For decades international collectors discussed Indonesia's trade in ornamental fish only in hushed tones.

The environmental damage to the nation's marine reefs caused by stunning fish with illegal potassium cyanide had placed Indonesia's export of aquarium fish on the questionable practices list overseas while drawing much criticism from environmentalists and the fishing industry at home.

A group of marine biologists and divers, backed by government regulations, are now helping ornamental fishermen rethink their collection techniques, with environmental and economically sustainable results.

With training from the Indonesian Nature Foundation (LINI), aquarium fish harvesters in many parts of Indonesia are now using small-gauge nets to gather targeted fish species, allowing coral reef to replenish itself.
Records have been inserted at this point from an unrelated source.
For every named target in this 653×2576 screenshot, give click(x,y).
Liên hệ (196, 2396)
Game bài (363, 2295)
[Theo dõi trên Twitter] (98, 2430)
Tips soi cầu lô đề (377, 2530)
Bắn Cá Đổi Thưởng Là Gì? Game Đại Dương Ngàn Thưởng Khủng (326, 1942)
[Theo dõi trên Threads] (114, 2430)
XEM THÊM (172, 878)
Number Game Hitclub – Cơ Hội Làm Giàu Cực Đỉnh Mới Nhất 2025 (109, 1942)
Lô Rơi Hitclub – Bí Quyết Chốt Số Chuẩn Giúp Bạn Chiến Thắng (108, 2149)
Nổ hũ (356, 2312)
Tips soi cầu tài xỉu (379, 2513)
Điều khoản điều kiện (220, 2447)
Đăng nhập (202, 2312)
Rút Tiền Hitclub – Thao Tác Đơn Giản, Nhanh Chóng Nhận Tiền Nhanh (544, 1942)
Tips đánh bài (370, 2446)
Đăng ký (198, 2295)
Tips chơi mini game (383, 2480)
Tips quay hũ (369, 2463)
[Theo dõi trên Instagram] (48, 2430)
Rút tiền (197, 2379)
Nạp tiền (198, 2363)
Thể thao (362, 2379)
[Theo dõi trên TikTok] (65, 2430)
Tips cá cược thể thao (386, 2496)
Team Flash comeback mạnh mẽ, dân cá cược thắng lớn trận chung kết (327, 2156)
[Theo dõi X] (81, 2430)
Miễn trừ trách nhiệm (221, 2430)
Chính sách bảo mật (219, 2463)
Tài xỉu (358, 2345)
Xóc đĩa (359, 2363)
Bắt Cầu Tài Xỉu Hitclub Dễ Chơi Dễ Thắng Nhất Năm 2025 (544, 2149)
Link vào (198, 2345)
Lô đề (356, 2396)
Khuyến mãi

The soft nets reduce injury to the fish, which are again breeding well thanks to no-take zones. These serve as miniature marine reserves, allowing for breeding and a safe haven for fish agreed to by the fishermen.

Aquarium fish divers have often sprayed collectible fish with potassium cyanide to stun them, which also kills off the nearby coral. Unbridled use of potassium cyanide was killing off the very reefs which serve as the breeding ground and living habitat for many aquarium and food fish species. The harvesters were in effect killing the golden goose.